Dataset records
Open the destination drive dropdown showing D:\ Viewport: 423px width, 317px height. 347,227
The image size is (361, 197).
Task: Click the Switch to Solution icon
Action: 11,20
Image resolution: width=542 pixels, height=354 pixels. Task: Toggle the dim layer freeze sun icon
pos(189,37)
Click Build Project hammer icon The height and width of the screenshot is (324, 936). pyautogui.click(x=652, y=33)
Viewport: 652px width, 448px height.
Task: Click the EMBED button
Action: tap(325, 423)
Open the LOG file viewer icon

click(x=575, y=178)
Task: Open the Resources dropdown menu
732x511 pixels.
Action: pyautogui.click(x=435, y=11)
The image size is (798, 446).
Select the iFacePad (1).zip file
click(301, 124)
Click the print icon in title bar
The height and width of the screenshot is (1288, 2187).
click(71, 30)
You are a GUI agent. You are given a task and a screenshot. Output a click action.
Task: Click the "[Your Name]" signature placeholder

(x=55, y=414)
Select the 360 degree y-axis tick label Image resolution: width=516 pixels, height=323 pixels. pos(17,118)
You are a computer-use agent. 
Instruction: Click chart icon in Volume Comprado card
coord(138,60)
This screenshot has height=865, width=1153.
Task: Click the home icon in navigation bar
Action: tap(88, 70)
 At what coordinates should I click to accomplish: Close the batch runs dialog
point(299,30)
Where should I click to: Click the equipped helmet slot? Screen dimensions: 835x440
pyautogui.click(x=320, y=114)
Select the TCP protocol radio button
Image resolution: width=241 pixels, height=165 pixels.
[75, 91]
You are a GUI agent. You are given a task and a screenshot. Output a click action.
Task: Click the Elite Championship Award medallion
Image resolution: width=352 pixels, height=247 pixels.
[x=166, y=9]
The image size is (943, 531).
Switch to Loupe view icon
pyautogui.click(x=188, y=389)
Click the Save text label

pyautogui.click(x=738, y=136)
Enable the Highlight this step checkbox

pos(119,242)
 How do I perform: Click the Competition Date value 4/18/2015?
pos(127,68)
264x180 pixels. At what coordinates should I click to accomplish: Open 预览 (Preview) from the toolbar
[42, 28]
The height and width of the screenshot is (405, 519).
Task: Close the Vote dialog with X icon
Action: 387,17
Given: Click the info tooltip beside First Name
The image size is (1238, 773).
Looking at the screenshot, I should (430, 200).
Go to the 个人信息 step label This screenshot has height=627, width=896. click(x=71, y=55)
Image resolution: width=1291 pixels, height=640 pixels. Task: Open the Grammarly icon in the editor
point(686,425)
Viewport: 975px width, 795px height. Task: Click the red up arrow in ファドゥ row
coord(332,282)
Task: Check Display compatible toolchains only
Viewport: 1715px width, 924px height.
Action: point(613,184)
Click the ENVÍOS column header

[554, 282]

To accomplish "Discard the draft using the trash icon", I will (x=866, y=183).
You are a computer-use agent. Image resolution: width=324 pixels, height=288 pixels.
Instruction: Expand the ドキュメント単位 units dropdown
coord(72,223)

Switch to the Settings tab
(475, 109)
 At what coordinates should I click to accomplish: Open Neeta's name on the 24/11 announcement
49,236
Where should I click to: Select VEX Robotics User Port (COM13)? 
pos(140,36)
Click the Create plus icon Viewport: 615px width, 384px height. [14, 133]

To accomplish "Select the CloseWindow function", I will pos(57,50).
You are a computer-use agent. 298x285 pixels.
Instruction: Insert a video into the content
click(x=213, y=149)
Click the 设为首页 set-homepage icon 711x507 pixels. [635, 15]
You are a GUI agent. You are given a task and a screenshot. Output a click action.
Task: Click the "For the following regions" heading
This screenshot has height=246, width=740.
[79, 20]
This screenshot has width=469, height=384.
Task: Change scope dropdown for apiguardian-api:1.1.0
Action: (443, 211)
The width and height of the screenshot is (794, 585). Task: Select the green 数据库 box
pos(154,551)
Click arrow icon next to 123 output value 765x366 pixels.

Objective
Return the stretch of items from the line containing "You are a computer-use agent. Image" through the line containing "Click the 设为首页", copying each line verbatim.

Solved exercise
You are a computer-use agent. Image resolution: width=324 pixels, height=288 pixels.
Instruction: Expand the ドキュメント単位 units dropdown
coord(72,223)

Switch to the Settings tab
(475, 109)
 At what coordinates should I click to accomplish: Open Neeta's name on the 24/11 announcement
49,236
Where should I click to: Select VEX Robotics User Port (COM13)? 
pos(140,36)
Click the Create plus icon Viewport: 615px width, 384px height. [14, 133]

To accomplish "Select the CloseWindow function", I will pos(57,50).
You are a computer-use agent. 298x285 pixels.
Instruction: Insert a video into the content
click(x=213, y=149)
Click the 设为首页 set-homepage icon 711x507 pixels. [635, 15]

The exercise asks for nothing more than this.